Download or read book Gender Sexuality and Identities of the Borderlands written by Suzanne Clisby and published by Routledge. This book was released on 2020-05-26 with total page 208 pages. Available in PDF, EPUB and Kindle. Book excerpt: Drawing on border thinking, postcolonial and transnational feminisms, and queer theory, Gender, Sexuality and Identities of the Borderlands brings an intersectional feminist and queer lens to understandings of borderlands, liminality, and lives lived at the margins of socio-cultural and sexual normativities. Bringing together new and contemporary interdisciplinary research from across diverse global contexts, this collection explores the lived experiences of what Gloria Anzaldúa might have called ‘threshold people’, people who live among and in-between different worlds. While it is often challenging, difficult, and even dangerous, inhabiting marginal spaces, living at the borders of socio-cultural, religious, sexual, ethnic, or gendered norms can create possibilities for developing unique ways of seeing and understanding the worlds within which we live. This collection casts a spotlight on the margins, those ‘queer spaces’ in literary, cinematic, and cultural borderlands; postcolonial and transnational feminist perspectives on movement and migration; and critical analyses of liminal lives within and between socio-cultural borders. Each chapter within this unique book brings a critical insight into diverse global human experiences in the 21st Century.

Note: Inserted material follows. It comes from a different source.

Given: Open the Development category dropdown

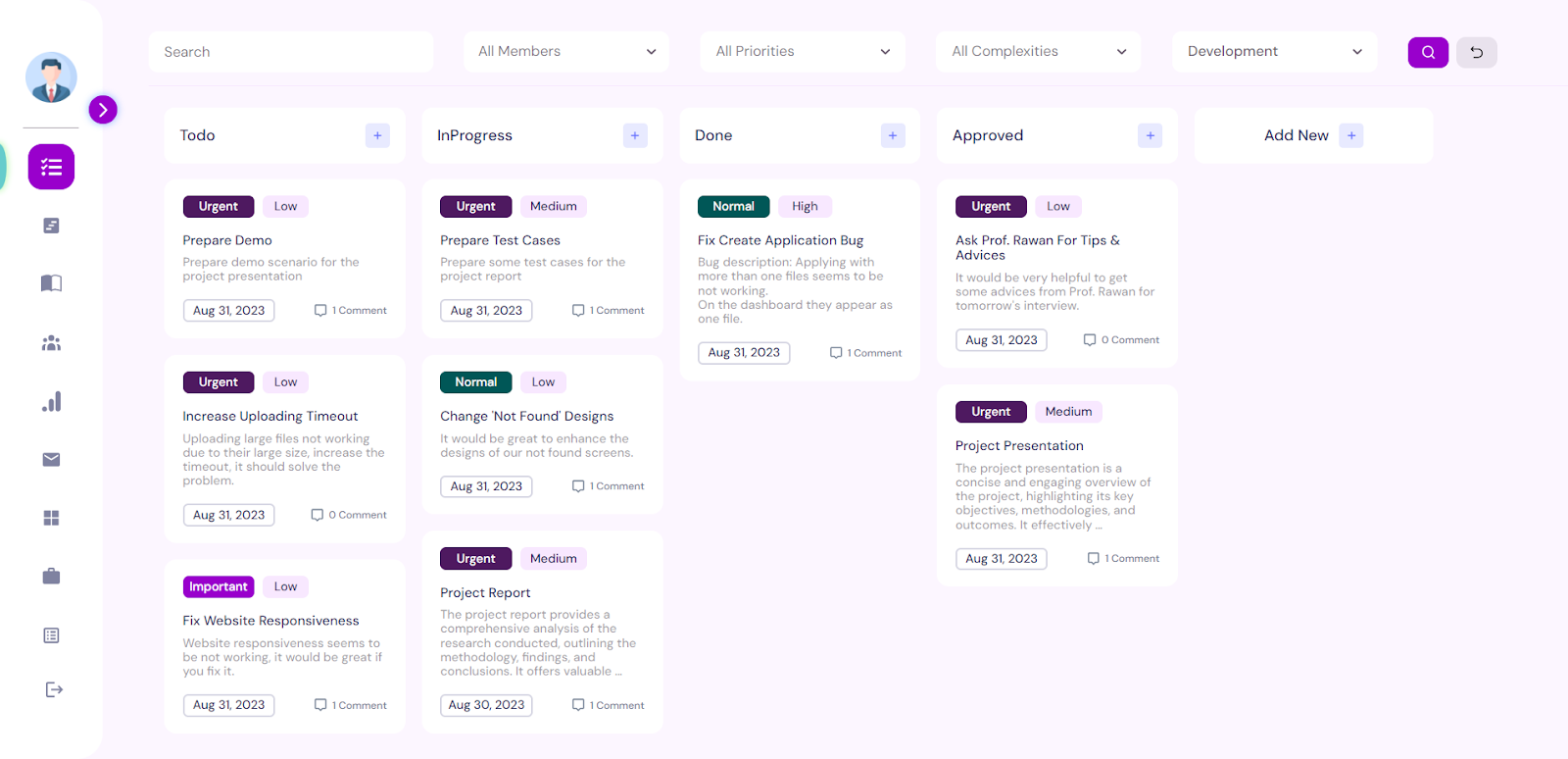Looking at the screenshot, I should [x=1272, y=51].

Book Higher Education  Leadership and Women Vice Chancellors

Download or read book Higher Education Leadership and Women Vice Chancellors written by P. Burkinshaw and published by Springer. This book was released on 2015-05-26 with total page 168 pages. Available in PDF, EPUB and Kindle. Book excerpt: Why are there so few women vice chancellors in UK higher education? In this book, Paula Burkinshaw explores the contemporary conversation around the 'missing women at the top' across UK society through in-depth interviews with the (hitherto) silent voices of women vice chancellors. These women have successfully negotiated with and navigated the gendered leadership cultures of higher education throughout their careers and speak of the masculine communities of their workplaces. Advocating the need to achieve a critical mass of women at the top, this book suggests there is still much to be done in the higher education sphere.